• _ASSIGNED TASK_:
The entries below are to be printed again word for word.

[INFORMATION SUPPLIED]

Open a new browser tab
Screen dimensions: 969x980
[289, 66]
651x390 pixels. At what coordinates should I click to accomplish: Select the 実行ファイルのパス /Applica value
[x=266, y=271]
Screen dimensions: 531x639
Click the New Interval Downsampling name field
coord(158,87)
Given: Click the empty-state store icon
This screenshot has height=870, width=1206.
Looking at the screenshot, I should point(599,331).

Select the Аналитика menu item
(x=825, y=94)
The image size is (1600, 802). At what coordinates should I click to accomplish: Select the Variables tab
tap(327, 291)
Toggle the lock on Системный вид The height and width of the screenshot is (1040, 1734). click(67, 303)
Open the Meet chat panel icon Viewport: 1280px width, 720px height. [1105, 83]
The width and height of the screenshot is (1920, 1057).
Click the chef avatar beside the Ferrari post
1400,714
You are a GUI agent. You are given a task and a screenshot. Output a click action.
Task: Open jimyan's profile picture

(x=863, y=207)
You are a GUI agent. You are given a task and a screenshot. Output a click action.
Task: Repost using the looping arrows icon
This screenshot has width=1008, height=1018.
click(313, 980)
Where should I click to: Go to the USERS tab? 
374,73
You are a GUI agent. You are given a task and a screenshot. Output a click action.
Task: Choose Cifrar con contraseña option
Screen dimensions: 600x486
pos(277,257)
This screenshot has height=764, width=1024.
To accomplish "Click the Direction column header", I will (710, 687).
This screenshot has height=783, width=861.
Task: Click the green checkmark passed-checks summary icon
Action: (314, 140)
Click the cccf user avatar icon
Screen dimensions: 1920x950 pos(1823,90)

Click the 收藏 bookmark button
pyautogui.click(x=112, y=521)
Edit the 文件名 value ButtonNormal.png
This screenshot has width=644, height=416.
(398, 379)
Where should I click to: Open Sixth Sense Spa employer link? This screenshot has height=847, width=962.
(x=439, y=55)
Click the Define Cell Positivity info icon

[/INFORMATION SUPPLIED]

• _TASK ANSWER_:
Open a new browser tab
Screen dimensions: 969x980
[289, 66]
651x390 pixels. At what coordinates should I click to accomplish: Select the 実行ファイルのパス /Applica value
[x=266, y=271]
Screen dimensions: 531x639
Click the New Interval Downsampling name field
coord(158,87)
Given: Click the empty-state store icon
This screenshot has height=870, width=1206.
Looking at the screenshot, I should point(599,331).

Select the Аналитика menu item
(x=825, y=94)
The image size is (1600, 802). At what coordinates should I click to accomplish: Select the Variables tab
tap(327, 291)
Toggle the lock on Системный вид The height and width of the screenshot is (1040, 1734). click(67, 303)
Open the Meet chat panel icon Viewport: 1280px width, 720px height. [1105, 83]
The width and height of the screenshot is (1920, 1057).
Click the chef avatar beside the Ferrari post
1400,714
You are a GUI agent. You are given a task and a screenshot. Output a click action.
Task: Open jimyan's profile picture

(x=863, y=207)
You are a GUI agent. You are given a task and a screenshot. Output a click action.
Task: Repost using the looping arrows icon
This screenshot has width=1008, height=1018.
click(313, 980)
Where should I click to: Go to the USERS tab? 
374,73
You are a GUI agent. You are given a task and a screenshot. Output a click action.
Task: Choose Cifrar con contraseña option
Screen dimensions: 600x486
pos(277,257)
This screenshot has height=764, width=1024.
To accomplish "Click the Direction column header", I will (710, 687).
This screenshot has height=783, width=861.
Task: Click the green checkmark passed-checks summary icon
Action: (314, 140)
Click the cccf user avatar icon
Screen dimensions: 1920x950 pos(1823,90)

Click the 收藏 bookmark button
pyautogui.click(x=112, y=521)
Edit the 文件名 value ButtonNormal.png
This screenshot has width=644, height=416.
(398, 379)
Where should I click to: Open Sixth Sense Spa employer link? This screenshot has height=847, width=962.
(x=439, y=55)
Click the Define Cell Positivity info icon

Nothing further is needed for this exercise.